**What the task asks**
Please produce an exact transcription of the lines from the one containing "Where should I" through the last line of the entries, leaving out every picture.

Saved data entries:
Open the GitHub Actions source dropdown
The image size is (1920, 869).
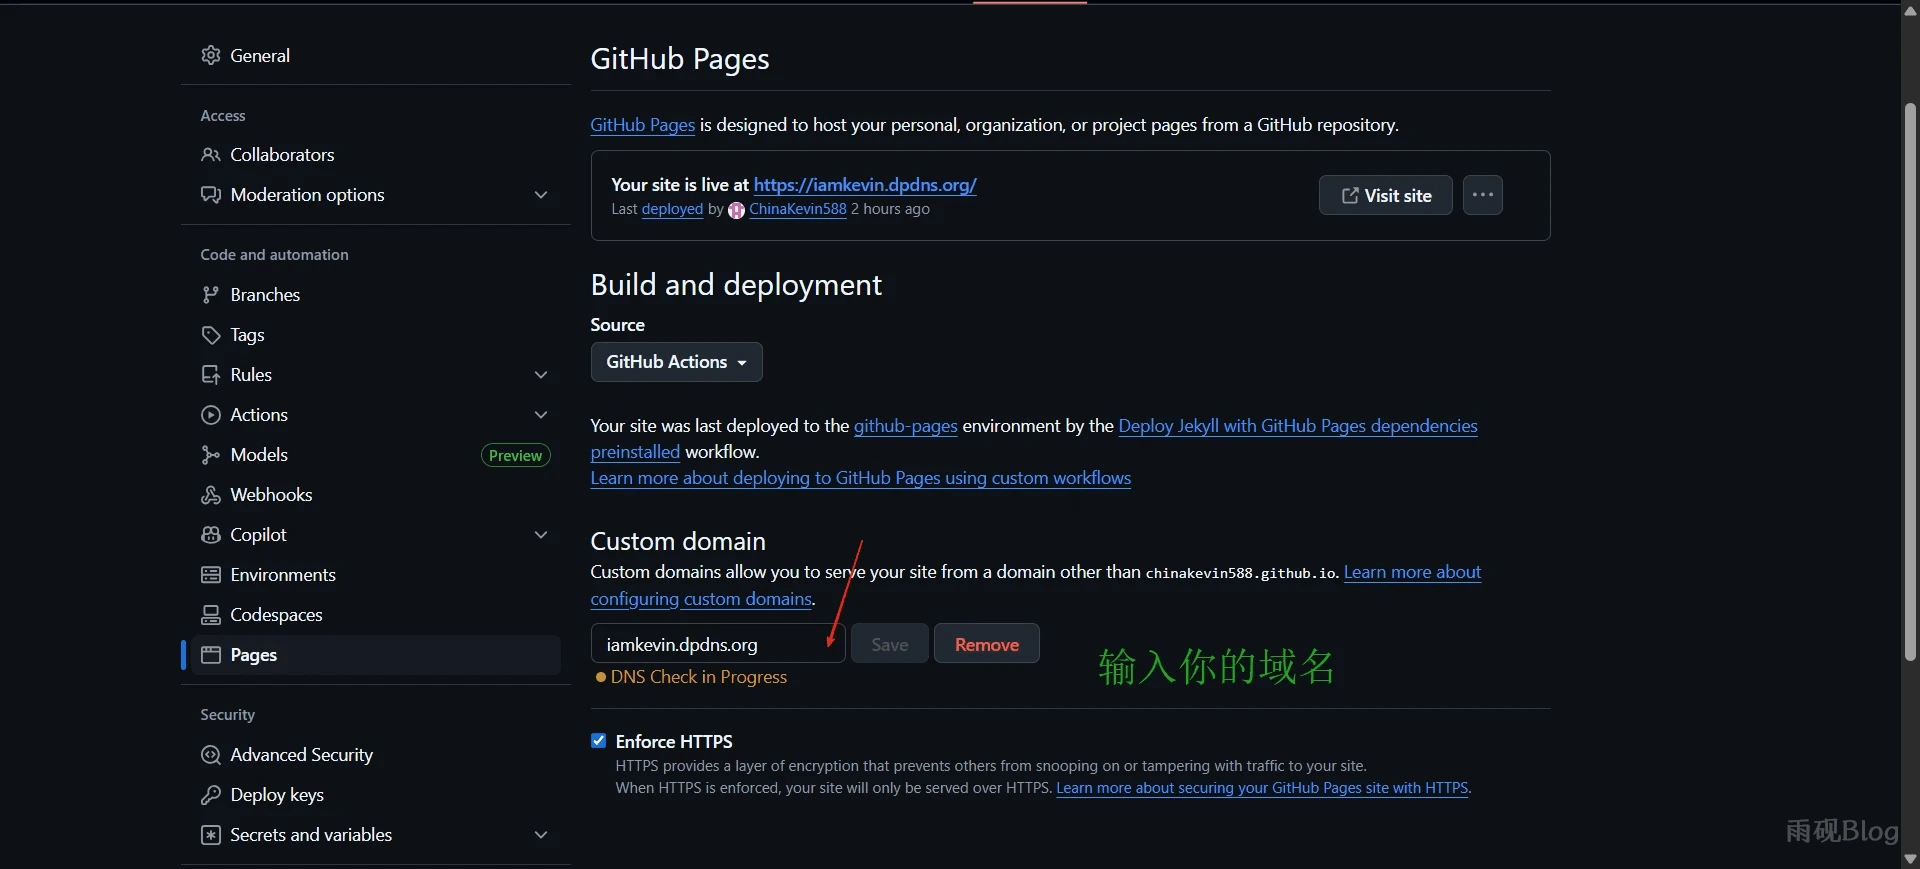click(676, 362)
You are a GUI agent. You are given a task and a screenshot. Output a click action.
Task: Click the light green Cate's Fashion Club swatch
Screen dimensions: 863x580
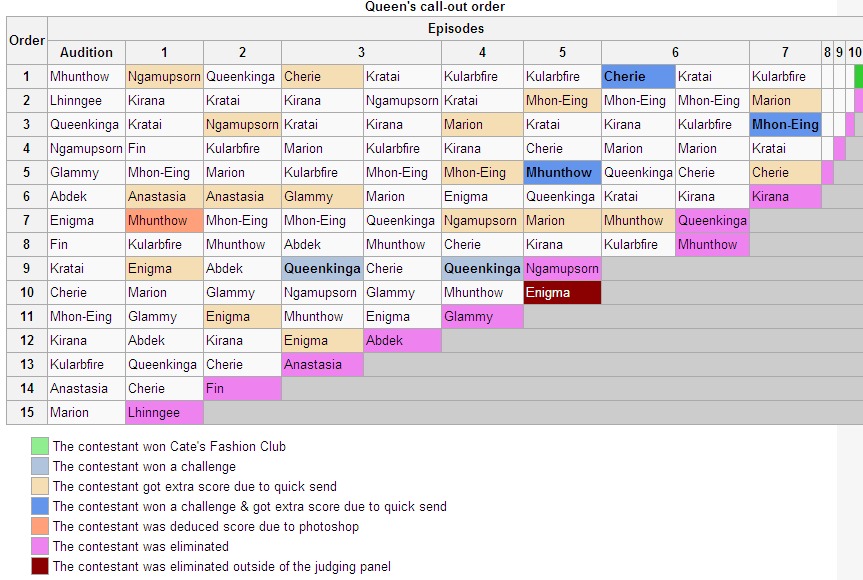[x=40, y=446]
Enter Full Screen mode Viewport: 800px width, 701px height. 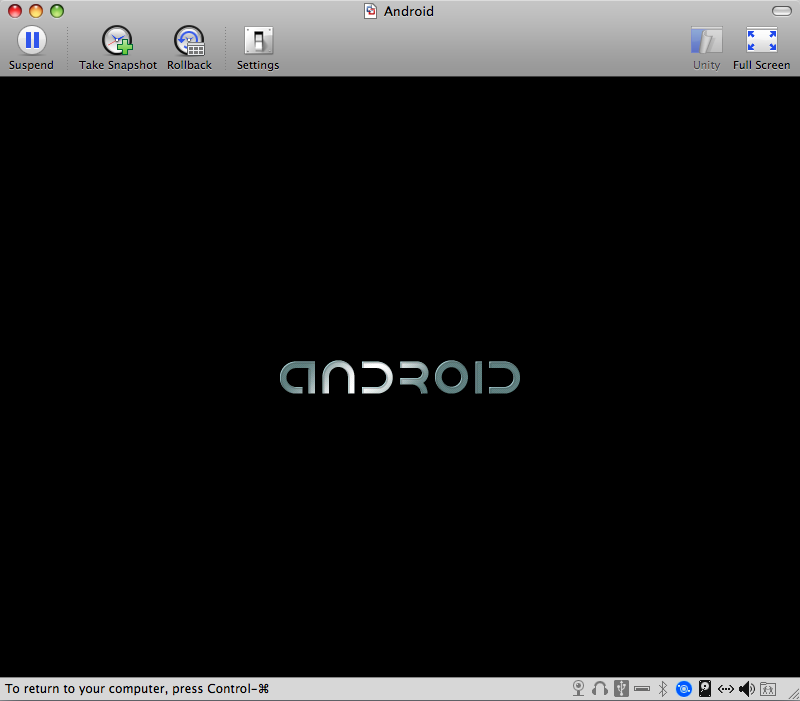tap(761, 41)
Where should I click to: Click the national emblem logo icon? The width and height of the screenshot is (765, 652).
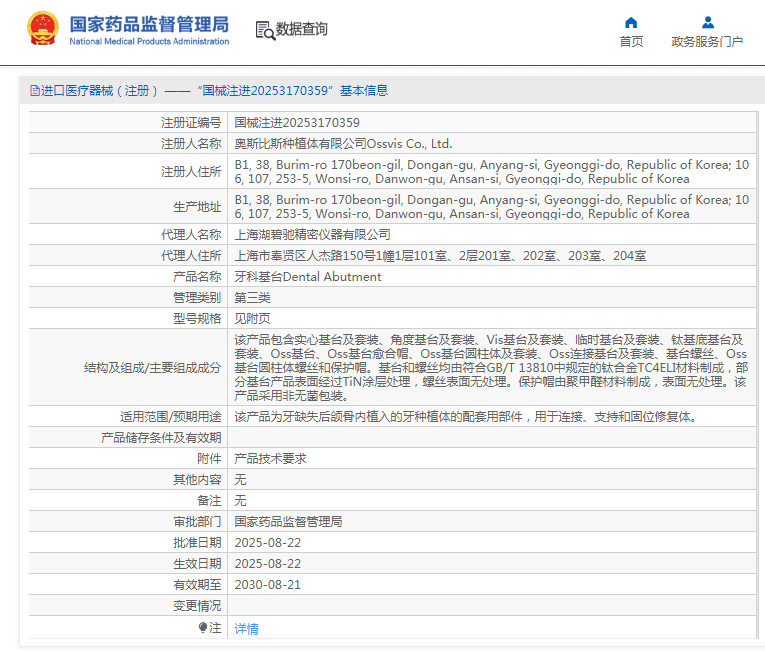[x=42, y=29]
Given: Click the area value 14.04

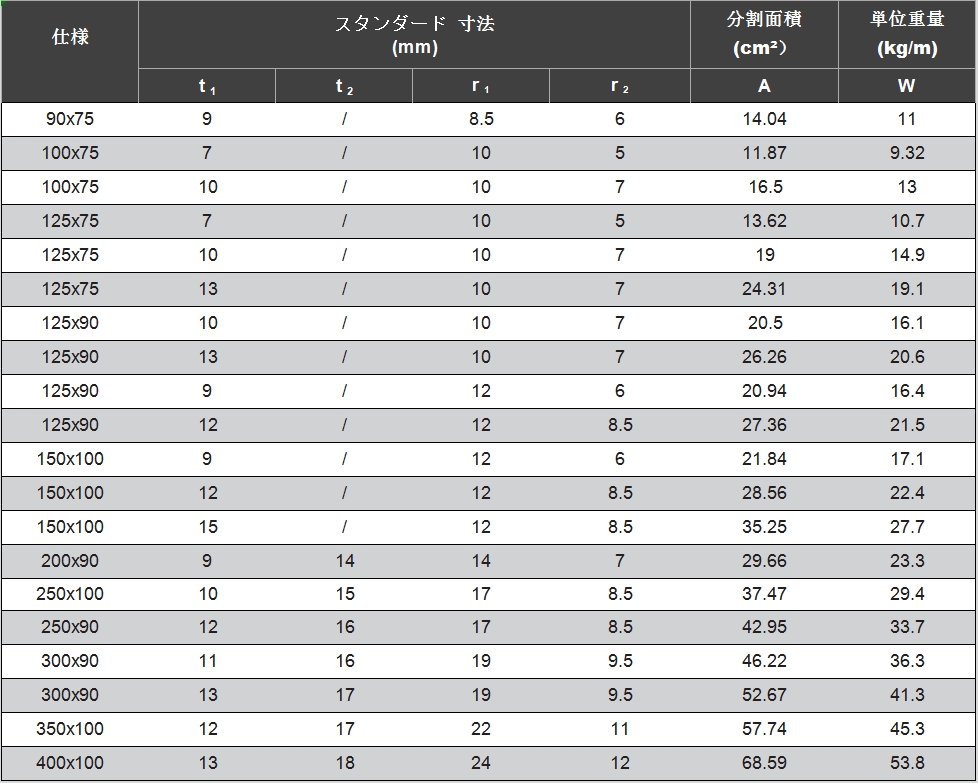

**Exercise result**
Where should I click to: Click the national emblem logo icon? The width and height of the screenshot is (765, 652).
[x=42, y=29]
Given: Click the area value 14.04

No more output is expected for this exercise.